*** Given data Section Begins ***

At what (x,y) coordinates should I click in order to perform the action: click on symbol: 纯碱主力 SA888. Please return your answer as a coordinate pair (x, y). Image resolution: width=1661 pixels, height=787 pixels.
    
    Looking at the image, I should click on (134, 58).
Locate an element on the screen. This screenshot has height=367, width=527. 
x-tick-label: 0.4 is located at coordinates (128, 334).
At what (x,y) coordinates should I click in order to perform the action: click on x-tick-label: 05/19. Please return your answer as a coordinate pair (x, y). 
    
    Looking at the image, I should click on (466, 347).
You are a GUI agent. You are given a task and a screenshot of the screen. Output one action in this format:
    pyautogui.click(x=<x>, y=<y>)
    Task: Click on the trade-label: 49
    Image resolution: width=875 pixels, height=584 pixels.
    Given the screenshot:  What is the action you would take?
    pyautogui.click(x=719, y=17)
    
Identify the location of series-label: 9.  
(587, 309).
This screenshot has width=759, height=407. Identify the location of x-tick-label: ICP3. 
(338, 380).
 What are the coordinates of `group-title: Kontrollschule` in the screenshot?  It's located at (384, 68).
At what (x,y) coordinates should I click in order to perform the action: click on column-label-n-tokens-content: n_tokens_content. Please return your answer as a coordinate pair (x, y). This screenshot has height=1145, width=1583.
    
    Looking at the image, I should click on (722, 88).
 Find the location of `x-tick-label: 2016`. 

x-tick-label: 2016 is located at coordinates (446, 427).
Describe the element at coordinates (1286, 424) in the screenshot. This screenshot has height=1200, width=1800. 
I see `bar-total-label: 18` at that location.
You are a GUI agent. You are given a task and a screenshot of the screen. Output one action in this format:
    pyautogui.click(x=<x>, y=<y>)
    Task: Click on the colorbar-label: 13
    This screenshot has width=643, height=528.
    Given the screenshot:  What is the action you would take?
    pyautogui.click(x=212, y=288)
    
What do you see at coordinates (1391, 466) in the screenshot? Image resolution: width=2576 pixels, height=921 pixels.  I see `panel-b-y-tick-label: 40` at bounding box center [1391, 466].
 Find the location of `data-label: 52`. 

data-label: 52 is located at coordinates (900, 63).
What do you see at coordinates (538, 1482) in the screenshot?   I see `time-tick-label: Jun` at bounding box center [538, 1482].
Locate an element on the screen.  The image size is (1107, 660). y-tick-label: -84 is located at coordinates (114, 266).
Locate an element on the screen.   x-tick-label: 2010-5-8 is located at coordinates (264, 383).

*** Given data Section Ends ***

> [Problem]
Rewrite the lines of the listing as a JSON list of strings with one string per line, omitting blank lines. Begin at the first line of the listing and stop after the line containing "x-tick-label: 0.4 is".

> [Task solution]
[
  "At what (x,y) coordinates should I click in order to perform the action: click on symbol: 纯碱主力 SA888. Please return your answer as a coordinate pair (x, y). Image resolution: width=1661 pixels, height=787 pixels.",
  "    Looking at the image, I should click on (134, 58).",
  "Locate an element on the screen. This screenshot has height=367, width=527. ",
  "x-tick-label: 0.4 is located at coordinates (128, 334)."
]